Esta actividade surge na mesma altura em que a China também realiza exercícios militares que foram criticados pelo Pentágono e pelos estados vizinhos, um sinal que é visto como uma clara mensagem da diplomacia americana de que não aprecia o reforço militar de Pequim na região.
Segundo um comunicado da marinha norte-americana, o USS Nimitz e o USS Ronald Reagan estão a realizar operações e exercícios no Mar da China Meridional «para apoiar um Indo-Pacífico livre e aberto», contudo não foram dadas informações sobre o local concreto, onde se realizam os exercícios.
Sabe-se apenas que se realizam no Mar da China Meridional, que se prolonga por cerca de 1.500 quilómetros, 90% dos quais são reivindicados pela China.
«O objectivo é mostrar um sinal inequívoco aos nossos parceiros e aliados de que estamos comprometidos com a segurança e a estabilidade regional», disse o almirante George M. Wikoff ao Wall Street Journal, que relatou os exercícios pela primeira vez.
Wikoff, comandante do grupo de ataque liderado por Ronald Reagan, disse que os exercícios não eram uma resposta aos realizados pela China e que o Pentágono criticou esta semana como «contraproducentes em relação aos esforços para aliviar tensões e manter a estabilidade».
A China rejeitou as críticas dos EUA aos seus exercícios na sexta-feira e sugeriu que o país seria o culpado pelo aumento das tensões.
Os porta-aviões dos Estados Unidos há muito que praticam exercícios no Pacífico Ocidental, inclusive no Mar da China Meridional, de acordo com a marinha americana.
A China anunciou na semana passada que tinha programado cinco dias de exercícios a partir de 1 de Julho perto das Ilhas Paracel, reivindicadas pelo Vietname e pela China.
O Vietname e as Filipinas também criticaram os planeados exercícios chineses, alertando que poderiam criar tensões na região e causar um impacto negativo no relacionamento de Pequim com os seus vizinhos.
Os Estados Unidos acusam a China de tentar intimidar os vizinhos asiáticos que desejam explorar as suas extensas reservas de petróleo e gás.

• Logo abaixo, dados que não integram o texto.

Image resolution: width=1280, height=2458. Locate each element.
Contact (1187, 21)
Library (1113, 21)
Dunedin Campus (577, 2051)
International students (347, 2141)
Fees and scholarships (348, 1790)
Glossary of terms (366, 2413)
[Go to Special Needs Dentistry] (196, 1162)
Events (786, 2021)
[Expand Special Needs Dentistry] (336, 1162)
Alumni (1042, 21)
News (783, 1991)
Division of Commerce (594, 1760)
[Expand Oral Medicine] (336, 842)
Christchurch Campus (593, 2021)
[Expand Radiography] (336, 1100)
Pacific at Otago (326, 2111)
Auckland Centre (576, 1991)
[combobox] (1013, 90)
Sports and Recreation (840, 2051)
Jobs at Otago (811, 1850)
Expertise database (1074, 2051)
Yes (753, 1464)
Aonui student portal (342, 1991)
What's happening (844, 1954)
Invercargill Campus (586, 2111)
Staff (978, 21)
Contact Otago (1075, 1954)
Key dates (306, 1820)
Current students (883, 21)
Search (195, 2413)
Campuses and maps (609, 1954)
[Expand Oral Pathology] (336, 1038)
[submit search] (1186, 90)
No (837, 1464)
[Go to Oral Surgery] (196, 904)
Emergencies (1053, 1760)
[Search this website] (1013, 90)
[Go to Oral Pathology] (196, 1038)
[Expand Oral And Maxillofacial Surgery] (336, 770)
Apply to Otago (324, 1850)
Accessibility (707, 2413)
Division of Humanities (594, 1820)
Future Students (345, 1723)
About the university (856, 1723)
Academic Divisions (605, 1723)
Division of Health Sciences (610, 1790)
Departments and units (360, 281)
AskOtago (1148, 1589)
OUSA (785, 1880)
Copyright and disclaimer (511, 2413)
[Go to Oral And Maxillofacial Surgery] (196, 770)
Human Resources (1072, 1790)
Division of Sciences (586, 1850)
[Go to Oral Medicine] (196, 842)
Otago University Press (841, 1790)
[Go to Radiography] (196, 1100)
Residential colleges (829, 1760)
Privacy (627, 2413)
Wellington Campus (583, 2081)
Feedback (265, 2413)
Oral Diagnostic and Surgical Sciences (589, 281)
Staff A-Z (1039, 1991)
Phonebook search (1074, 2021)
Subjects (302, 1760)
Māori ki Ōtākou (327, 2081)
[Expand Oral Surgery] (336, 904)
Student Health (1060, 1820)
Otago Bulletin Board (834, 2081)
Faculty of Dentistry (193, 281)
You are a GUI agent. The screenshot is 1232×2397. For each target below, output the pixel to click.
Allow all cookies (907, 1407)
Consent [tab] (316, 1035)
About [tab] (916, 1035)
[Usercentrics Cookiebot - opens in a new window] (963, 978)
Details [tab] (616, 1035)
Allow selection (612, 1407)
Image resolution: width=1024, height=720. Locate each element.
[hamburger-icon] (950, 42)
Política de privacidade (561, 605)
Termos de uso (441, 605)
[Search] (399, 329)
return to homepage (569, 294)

Brunei, Malásia, Filipinas, Taiwan e Vietname também reivindicam partes do Mar da China Meridional, através das quais passam cerca de três milhares de milhões de comércio a cada ano.
Segundo declarações dos EUA, os exercícios navais deram aos comandantes a flexibilidade e os recursos «que somente a Marinha dos EUA pode comandar».